(Input data)

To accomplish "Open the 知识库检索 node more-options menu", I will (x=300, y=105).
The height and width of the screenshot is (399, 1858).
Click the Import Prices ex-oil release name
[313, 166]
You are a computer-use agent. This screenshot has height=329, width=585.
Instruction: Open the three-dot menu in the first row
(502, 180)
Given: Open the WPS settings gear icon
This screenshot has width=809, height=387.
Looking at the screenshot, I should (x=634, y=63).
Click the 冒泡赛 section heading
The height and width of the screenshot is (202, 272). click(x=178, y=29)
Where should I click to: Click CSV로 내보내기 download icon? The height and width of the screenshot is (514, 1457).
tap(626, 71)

(End Input data)
(Input data)

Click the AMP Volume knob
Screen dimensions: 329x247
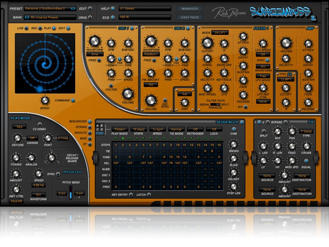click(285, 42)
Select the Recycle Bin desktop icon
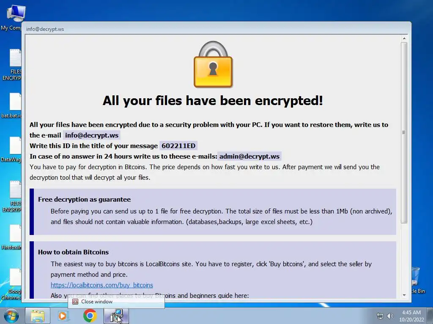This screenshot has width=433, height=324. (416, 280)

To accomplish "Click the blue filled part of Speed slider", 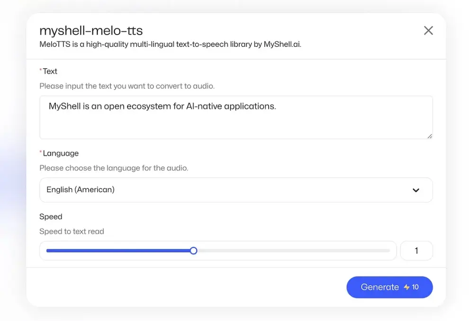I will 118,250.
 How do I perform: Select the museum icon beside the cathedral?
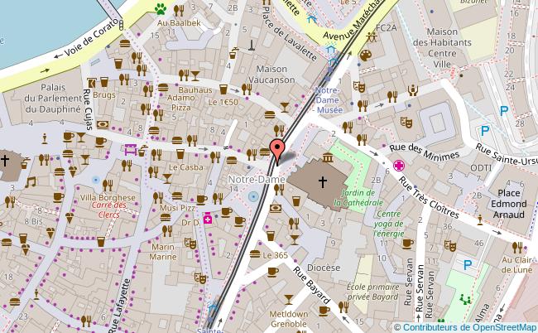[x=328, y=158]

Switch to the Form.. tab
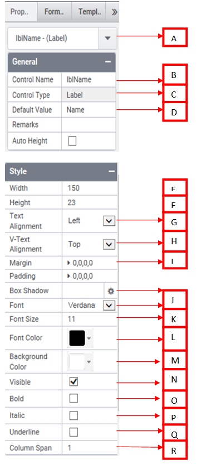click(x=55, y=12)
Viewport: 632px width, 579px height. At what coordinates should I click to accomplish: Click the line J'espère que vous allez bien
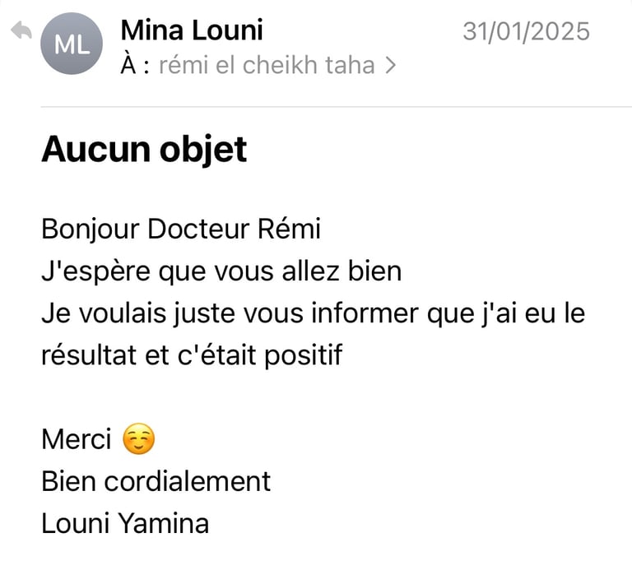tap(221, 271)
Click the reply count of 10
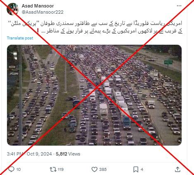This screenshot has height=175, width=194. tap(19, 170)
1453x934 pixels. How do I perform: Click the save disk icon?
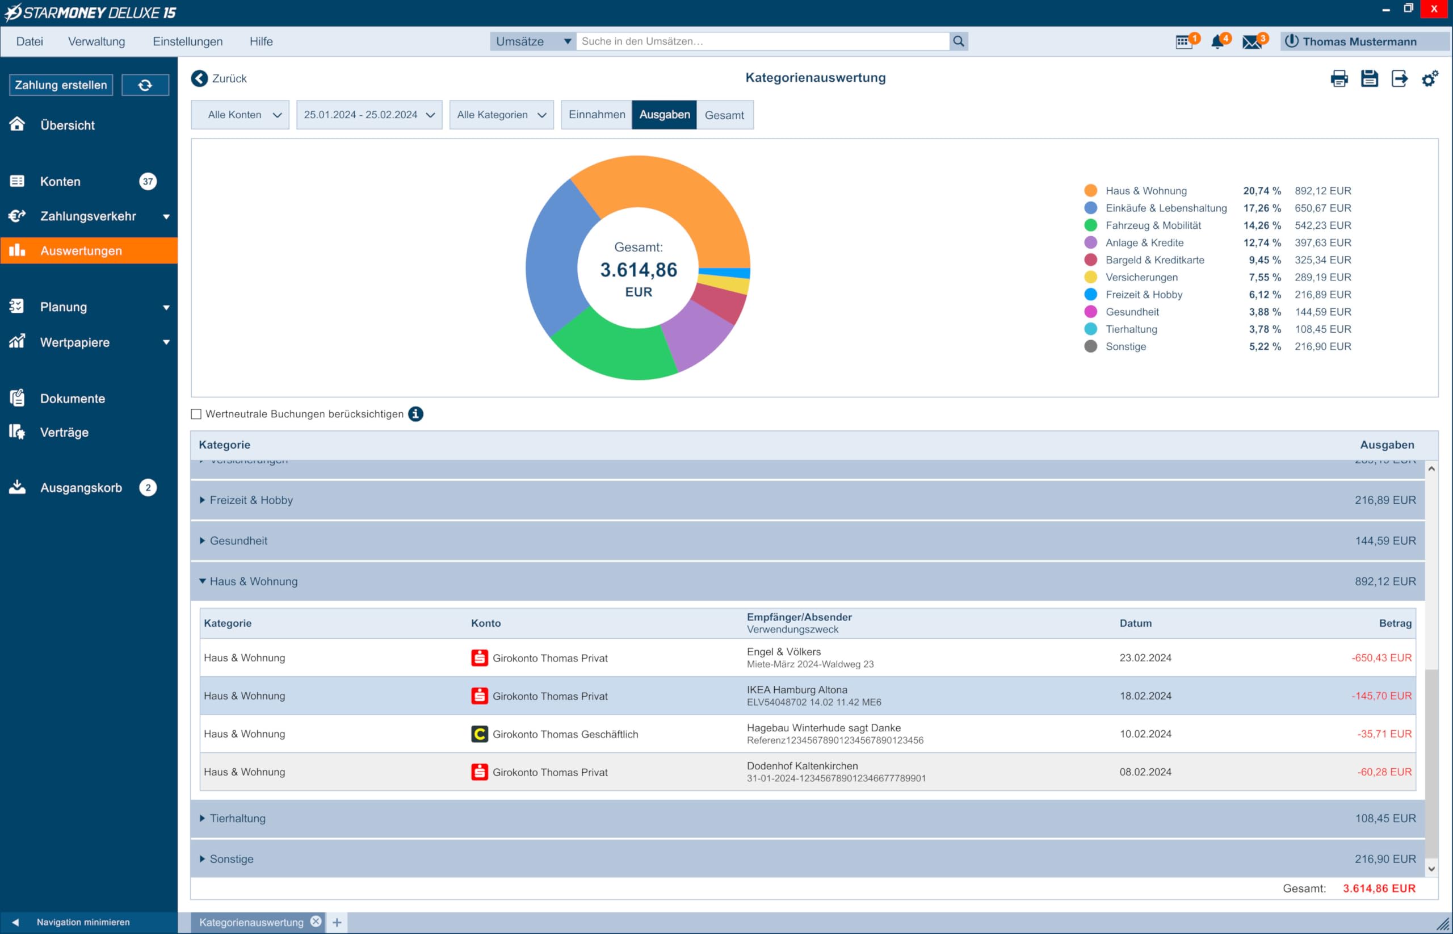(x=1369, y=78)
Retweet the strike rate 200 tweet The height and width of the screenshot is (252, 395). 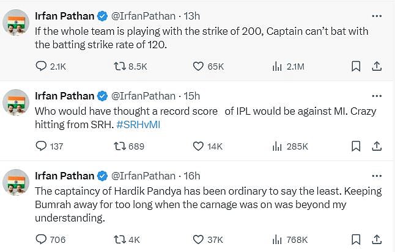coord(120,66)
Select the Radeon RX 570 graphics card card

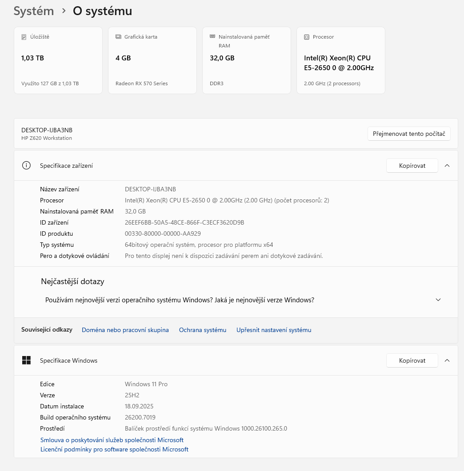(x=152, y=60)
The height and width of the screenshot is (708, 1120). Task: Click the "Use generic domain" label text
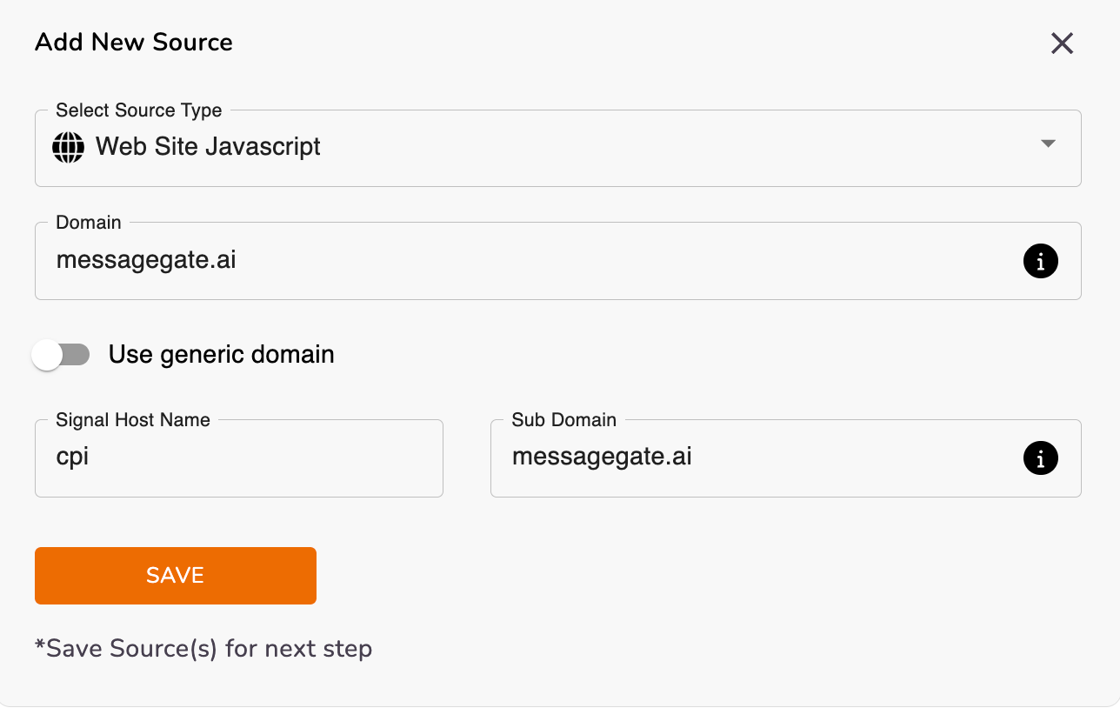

(End Input data)
(Input data)

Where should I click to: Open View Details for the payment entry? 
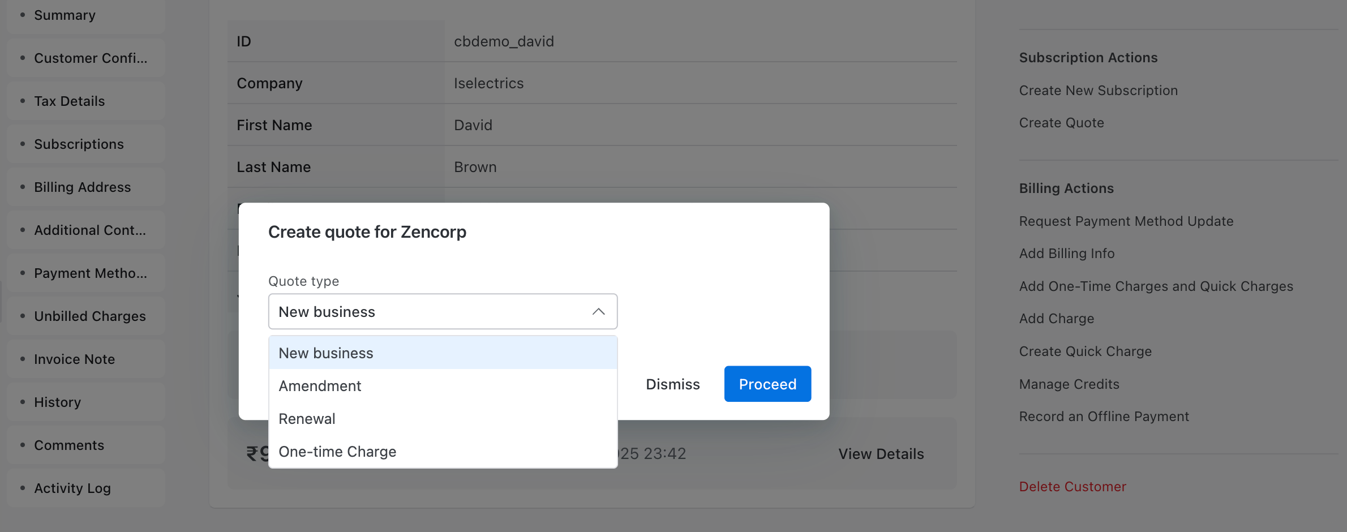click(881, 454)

(End Input data)

Work instruction:
If a picture sits between the line containing "Select the Radeon RX 570 graphics card card" and the line containing "The height and width of the screenshot is (708, 1120).", leave it out, and return the lines of that range above exactly, both ends included.

Task response:
Select the Radeon RX 570 graphics card card

(x=152, y=60)
The height and width of the screenshot is (708, 1120). Task: Click the "Use generic domain" label text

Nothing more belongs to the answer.